Originaria dell’Europa centrale e meridionale hanno sempre parlato di lei come un qualcosa di pericoloso, addirittura tossico. A guardarla ha un colore verde spento, tendente al grigio ed al tatto risulta morbida perché ricoperta di una sottile peluria. Certo, sentirne parlare così non invoglia a farne la conoscenza ma in tempi passati con lei si accompagnavano scrittori e pittori, ne erano addirittura soggiogati.
Artemis era la dea greca della natura, dei boschi e della caccia ma sono in pochi a chiamarla secondo la denominazione scientifica, la conoscono tutti con l’appellativo di fata verde. Per un lungo periodo l’assenzio è stato vietato in molti Paesi perché considerato tossico e per porre un freno al suo uso diffuso nell’800 francese.
Nei trattati sulla preparazione dell’assenzio giunti fino ad oggi si dice che venisse prodotto solamente per distillazione per poi essere bevuto puro come medicinale o allungato come bevanda, modalità ereditata dai soldati francesi in Algeria che avevano l’abitudine di disinfettare le acque malsane con l’assenzio. Poco dopo si iniziò a consumarlo addolcito con sciroppo e poi, negli anni 30 del XIX secolo, a consumarlo con una zolletta di zucchero.
E’ rappresentato anche sul quadro di Degas ‘L’Absinthe’, un olio sul tela ambientato a Parigi nel Café de la Nouvelle Athènes a Pigalle che raffigura l’attrice Ellen Andrée e l’incisore Marcellin Desboutin con i volti inebetiti dal consumo di assenzio, in mostra nella bottiglia sistemata sul vicino tavolo.
Io ne ho prodotto una versione non distillata, ovviamente, ma per infusione con le foglie di una pianta che mi è stata regalata qualche tempo fa.
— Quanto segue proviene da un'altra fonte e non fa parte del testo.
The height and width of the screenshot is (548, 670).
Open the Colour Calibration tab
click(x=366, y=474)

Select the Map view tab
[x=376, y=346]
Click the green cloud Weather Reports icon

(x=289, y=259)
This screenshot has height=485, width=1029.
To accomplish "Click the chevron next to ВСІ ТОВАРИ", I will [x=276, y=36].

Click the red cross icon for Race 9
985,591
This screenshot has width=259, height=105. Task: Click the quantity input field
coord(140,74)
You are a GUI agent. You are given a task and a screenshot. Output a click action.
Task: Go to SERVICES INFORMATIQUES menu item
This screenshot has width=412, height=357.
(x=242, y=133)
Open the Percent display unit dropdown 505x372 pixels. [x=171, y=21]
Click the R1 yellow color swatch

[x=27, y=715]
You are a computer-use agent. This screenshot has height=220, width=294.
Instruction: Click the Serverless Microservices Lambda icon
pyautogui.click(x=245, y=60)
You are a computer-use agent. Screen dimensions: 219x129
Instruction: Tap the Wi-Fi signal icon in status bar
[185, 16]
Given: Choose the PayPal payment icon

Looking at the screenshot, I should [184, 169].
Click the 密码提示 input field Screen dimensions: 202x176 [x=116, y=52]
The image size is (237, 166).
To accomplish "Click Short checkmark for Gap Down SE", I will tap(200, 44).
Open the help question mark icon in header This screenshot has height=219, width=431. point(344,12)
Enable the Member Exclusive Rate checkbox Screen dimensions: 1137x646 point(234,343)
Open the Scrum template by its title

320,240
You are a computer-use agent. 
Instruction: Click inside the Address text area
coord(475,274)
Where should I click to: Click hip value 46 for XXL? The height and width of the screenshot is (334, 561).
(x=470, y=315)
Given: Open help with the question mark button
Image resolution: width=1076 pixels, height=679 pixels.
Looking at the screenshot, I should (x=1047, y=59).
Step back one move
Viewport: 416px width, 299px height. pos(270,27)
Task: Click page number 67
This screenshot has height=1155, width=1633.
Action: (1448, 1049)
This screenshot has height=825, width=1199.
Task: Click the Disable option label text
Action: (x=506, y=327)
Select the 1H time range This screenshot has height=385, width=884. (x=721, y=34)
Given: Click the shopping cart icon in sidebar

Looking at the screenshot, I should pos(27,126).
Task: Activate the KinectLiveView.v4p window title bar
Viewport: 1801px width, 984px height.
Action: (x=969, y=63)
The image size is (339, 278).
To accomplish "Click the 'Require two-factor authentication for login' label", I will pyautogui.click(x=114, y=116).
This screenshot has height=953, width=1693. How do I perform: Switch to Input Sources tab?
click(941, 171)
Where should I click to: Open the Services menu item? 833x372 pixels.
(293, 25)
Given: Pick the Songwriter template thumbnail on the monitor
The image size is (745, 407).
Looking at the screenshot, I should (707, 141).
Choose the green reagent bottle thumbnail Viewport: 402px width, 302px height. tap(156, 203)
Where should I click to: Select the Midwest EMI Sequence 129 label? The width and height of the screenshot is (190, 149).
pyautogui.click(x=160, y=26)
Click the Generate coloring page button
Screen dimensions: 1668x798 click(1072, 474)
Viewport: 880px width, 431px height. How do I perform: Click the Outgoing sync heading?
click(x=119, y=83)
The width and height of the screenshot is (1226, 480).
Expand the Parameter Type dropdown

Per tradizione viene tagliato con l’anice ma è una spezia che apprezzo poco, soprattutto nei liquori. Le foglie fresche di menta e melissa, invece, danno una nota fresca davvero piacevole mantenendo le proprietà digestive dell’anice.
La ricetta è simile a quella del liquore al cardamomo ma le dosi sono alla vostra fantasia, io sono un’alchimista e non seguo regole precise.